WORK ORDER -> Go through the records and report each line holding the string "computer".

DATASET EXTRACT ->
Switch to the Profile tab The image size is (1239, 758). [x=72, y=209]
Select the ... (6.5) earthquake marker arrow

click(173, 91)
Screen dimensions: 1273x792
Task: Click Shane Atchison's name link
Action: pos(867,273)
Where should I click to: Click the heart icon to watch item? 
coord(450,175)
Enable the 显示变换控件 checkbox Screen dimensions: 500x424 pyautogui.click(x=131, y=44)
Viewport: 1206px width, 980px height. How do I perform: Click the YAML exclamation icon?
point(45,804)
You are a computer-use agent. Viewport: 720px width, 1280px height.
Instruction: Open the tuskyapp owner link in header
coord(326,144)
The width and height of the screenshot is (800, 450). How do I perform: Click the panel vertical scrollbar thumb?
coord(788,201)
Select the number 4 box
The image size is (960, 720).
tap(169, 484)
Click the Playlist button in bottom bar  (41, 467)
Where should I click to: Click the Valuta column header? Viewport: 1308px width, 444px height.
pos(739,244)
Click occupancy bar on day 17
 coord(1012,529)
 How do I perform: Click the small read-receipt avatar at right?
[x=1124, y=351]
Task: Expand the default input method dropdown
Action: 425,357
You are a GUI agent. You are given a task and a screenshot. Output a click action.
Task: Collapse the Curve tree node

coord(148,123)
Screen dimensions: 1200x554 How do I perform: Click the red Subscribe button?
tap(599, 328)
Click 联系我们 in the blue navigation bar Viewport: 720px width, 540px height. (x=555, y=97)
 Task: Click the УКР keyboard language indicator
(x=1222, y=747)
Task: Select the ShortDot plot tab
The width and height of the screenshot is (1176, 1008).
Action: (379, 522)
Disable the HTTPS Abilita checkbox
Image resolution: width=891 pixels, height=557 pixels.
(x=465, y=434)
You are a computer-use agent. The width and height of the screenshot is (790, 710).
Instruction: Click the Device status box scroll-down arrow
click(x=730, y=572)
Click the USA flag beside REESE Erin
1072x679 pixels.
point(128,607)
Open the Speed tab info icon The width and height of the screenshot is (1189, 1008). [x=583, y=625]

SOLUTION FOR THIS PROBLEM ->
You are a computer-use agent. Viewport: 720px width, 1280px height.
You are a computer-use agent. The width and height of the screenshot is (790, 710).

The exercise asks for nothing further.